The Feeling Sonnets are written in an English that is translingual not only because it engages other languages but also because it reflects upon itself in uncertainty as if it were the work of a language learner. Words, idioms, sentences, poetic conventions are made strange, dislocated, recontextualised to convey some of the linguistic effects of the migration experience, the experience of non-nativeness. The book includes four cycles of fourteen unrhymed, unmetered, logically Petrarchan sonnets. The first cycle asks about the relationship between interpretation and emotion: whether ‘we feel the feelings that we call ours’. The second, mainly composed of ‘daughter sonnets’, describes bringing up children in a foreign language. The third, ‘Die Schreibblockade’, German for writer’s block, talks about foreign-language processing of inherited historical trauma. The fourth cycle is about translation. A libretto commissioned by Italian composer Lucia Ronchetti follows, about Ravel’s interaction with Paul Wittgenstein over the Piano Concerto for the Left Hand.

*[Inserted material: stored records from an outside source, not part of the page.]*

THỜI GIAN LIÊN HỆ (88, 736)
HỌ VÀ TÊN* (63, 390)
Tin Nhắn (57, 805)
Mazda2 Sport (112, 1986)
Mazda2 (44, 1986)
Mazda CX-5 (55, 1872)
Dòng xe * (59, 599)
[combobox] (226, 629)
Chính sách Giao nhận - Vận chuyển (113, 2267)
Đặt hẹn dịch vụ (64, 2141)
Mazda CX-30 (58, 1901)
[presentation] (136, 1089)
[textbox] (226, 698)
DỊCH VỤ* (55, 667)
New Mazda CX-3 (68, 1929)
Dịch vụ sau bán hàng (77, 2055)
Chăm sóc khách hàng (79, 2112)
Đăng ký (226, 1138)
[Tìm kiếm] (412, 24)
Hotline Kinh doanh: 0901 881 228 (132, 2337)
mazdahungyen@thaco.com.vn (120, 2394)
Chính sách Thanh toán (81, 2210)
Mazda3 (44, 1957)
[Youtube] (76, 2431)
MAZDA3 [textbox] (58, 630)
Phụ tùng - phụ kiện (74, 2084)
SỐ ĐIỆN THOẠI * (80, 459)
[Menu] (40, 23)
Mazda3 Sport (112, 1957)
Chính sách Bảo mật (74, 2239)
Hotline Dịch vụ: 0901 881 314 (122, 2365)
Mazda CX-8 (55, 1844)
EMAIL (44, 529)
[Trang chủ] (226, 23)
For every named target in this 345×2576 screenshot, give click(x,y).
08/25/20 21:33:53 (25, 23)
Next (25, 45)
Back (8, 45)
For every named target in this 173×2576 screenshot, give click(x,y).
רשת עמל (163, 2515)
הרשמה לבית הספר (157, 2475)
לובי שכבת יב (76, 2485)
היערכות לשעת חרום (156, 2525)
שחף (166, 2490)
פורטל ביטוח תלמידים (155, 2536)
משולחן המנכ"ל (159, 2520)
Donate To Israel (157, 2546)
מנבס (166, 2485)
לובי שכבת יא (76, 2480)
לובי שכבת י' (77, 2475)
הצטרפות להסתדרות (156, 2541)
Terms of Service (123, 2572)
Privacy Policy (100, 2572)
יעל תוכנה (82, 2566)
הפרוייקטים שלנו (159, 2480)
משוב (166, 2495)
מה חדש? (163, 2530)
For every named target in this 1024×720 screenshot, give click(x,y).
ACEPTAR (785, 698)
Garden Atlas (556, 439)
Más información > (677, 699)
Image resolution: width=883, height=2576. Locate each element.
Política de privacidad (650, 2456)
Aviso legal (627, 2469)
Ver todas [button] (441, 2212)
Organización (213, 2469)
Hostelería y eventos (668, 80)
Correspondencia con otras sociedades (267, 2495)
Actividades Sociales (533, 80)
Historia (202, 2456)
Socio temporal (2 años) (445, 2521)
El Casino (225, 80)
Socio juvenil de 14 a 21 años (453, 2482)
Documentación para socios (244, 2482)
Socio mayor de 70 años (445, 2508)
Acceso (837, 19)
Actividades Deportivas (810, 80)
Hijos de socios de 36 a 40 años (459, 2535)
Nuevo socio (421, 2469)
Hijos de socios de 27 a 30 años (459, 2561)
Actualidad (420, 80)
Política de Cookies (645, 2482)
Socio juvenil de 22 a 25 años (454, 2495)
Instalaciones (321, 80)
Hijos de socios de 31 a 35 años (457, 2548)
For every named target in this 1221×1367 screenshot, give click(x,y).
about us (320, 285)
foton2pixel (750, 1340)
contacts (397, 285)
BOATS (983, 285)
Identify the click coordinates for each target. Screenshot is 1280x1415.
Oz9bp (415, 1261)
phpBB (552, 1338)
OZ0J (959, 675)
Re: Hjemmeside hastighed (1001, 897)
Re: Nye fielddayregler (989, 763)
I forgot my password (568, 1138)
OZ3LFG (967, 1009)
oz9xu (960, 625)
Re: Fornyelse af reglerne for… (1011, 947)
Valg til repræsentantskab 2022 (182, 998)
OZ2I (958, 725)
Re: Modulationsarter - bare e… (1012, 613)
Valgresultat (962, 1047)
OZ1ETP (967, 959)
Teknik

Gwyneth Lewis writes, 'Eugene Ostashevsky is a multilingual language explorer. His The Feeling Sonnets are an exhilarating and witty enquiry into the designs that language has on us as intellectual, domestic and historical beings. This is poetry as punning philosophy, both entertaining and deeply serious. This book is a tour de force, turning languages' spotlights onto speech itself. Yet again, Carcanet is publishing important poetry.'
Born in Leningrad, Ostashevsky grew up in Brooklyn. He is now based in Berlin and New York. In his last full book of poetry, The Pirate Who Does Not Know the Value of Pi, published by NYRB Poets, discusses migration, translation, and second-language writing as practiced by pirates and parrots. His previous book, The Life and Opinions of DJ Spinoza, published by Ugly Duckling Presse in Brooklyn, examines the defects of natural and artificial languages.